» **Quoted passage**:
>> Start
2) The observation by Jimenez-Contreras et al. (2003) of an acceleration in the rate of Spanish publications indexed in the Web of Science from the end of the 1980s onwards, “which eventually became exponential” despite a levelling out of investment in science (ibid: 130-131). The authors reviewed possible explanations for this change and argued:

Because the factors reviewed above are not able in themselves to explain the change in the growth rate (although clearly they are of some relevance), the determining factor in this recent increase in the publication of Spanish research in international journals appears to be the introduction, in 1989, of mechanisms of evaluation of publicly-sponsored research activity. (ibid: 134, my emphasis)

Their study has been received as proving the effect of the governance scheme (Weingart 2005; Hicks 2012). Later, their conclusions were challenged by Osuna et al. (2011), who systematically considered possible alternative causes and compared participants in the sexenio to a control group. The authors argued that the causal ascription of changes in the number of international publications to the sexenio could not be upheld:

It seems clear enough from our analysis that simplistic approaches such as before and after measures, often used by politicians to legitimise their ‘narratives’, are not sufficient from a research point of view. (ibid: 589)

3) The analysis of a statistical association between institutional and individual incentive schemes, on the one hand, and an increase in submissions to and publications in the journal Science, on the other hand (Franzoni et al. 2011). The authors consider only very few alternative explanations (the variation of research inputs, the extent of international collaborations, and each country’s share in positions on the editorial board of Science), which are controlled in their model. They write about association rather than causation throughout the paper but abandon this careful stance in the conclusions, where we read:

Incentives increased competition (with the US) from countries with latent capacity by altering the amount and apparent quality of the work that is submitted for scientific review and eventually published. (ibid: 703, my emphasis).
>> End
» **Available data**:
>> Start
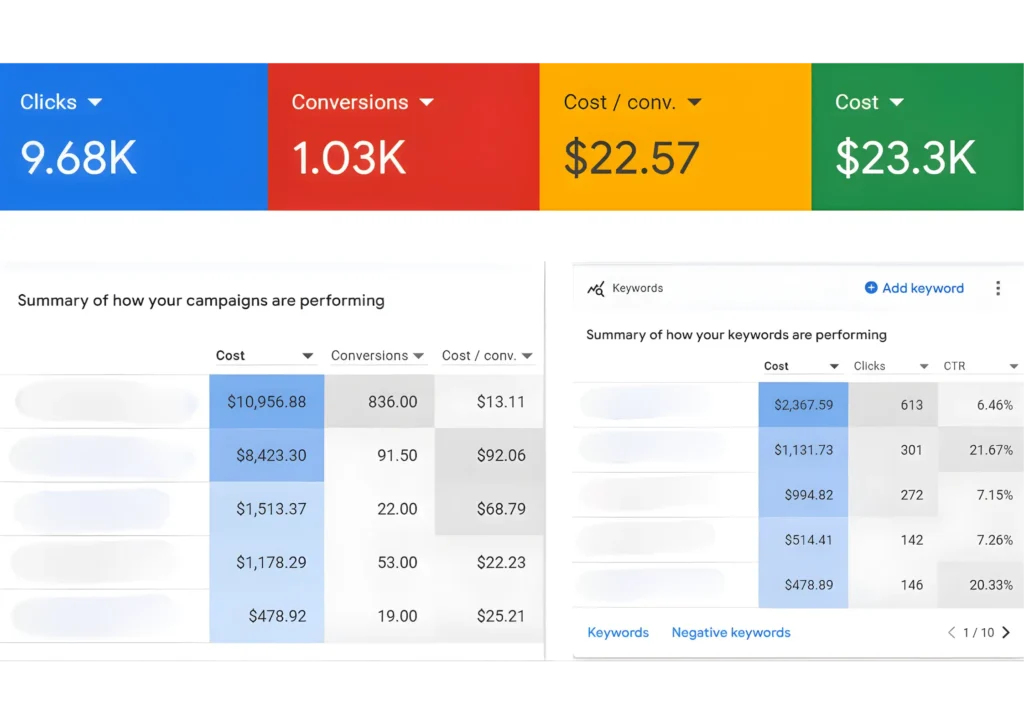Open the Keywords link at card bottom
Viewport: 1024px width, 724px height.
tap(618, 632)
>> End
» **Challenges**:
• a. According to the passage on research incentives and publication output, in what year were mechanisms for evaluating publicly sponsored research activity introduced?
• b. Carry the passage on research incentives and publication output forward, beginning immediately after its final quotation.

» **Expected answers**:
• a. 1989

• b.
In the supporting online material, we also find a mix of causal and non-causal language. On page 4, we read “We also analyzed the impact of the incentive policies on the number of published papers (Table S7)” (my emphasis). On page 7, the authors state as one limitation that they “cannot test for causality”, and that there might be other explanations.

Bibliometric methods are also applied in the study of effects of funding schemes. Most empirical studies usually attempt to answer the question of whether a funding scheme achieves its intended aims and what side effects it has. For a discussion of these studies, I utilise the investigation of the impact of “effects” of grant funding by the Danish Council for Independent Research (Bloch 2020), which includes a detailed review of previous research (ibid: 457-460). According to this review, most studies compare grantees’ publication and citation performance to that of non-grantees, with the control group usually constructed from unsuccessful applicants. To exclude alternative causes, some studies apply matching techniques that eliminate ex-ante performance differences and other differences between the two groups. Other studies use regression discontinuity designs, which compare grantees to rejected applicants with assessment scores close to the threshold of funding. Results are inconsistent, with some studies finding significant correlations between funding and performance indicators, other finding significant correlations for publications but not citations, and yet others finding significant correlations for some fields but not others.

These bibliometric studies of evaluation systems and funding programmes illustrate the methodological problems involved in establishing effects of a ‘treatment’. Three minimum conditions for establishing causality (Aagaard and Schneider 2017) are only partially met by the studies’ designs.Footnote 1 A first condition is precedence: the cause must precede the effect. This can be easily established only for funding programmes. In the case of national evaluation systems, the ‘treatment’ is a process whose position and boundaries in time cannot be established because incentives can be anticipated by the actors involved (Butler 2017; Hicks 2017) but also “trickle down” (Aagaard 2015) at different speed in different parts of the science system.Footnote 2

The second condition is that correlation between treatment and effect must be established. This happened only in the study by Franzoni et al. (2011) and in some of the studies of funding programmes (with other such studies trying to but not finding correlations). Correlation is difficult to establish in studies of evaluation systems due to the impossibility to determine the time of the ‘treatment’ (Hicks 2017) and for other reasons listed by Aagaard and Schneider (2017: 924).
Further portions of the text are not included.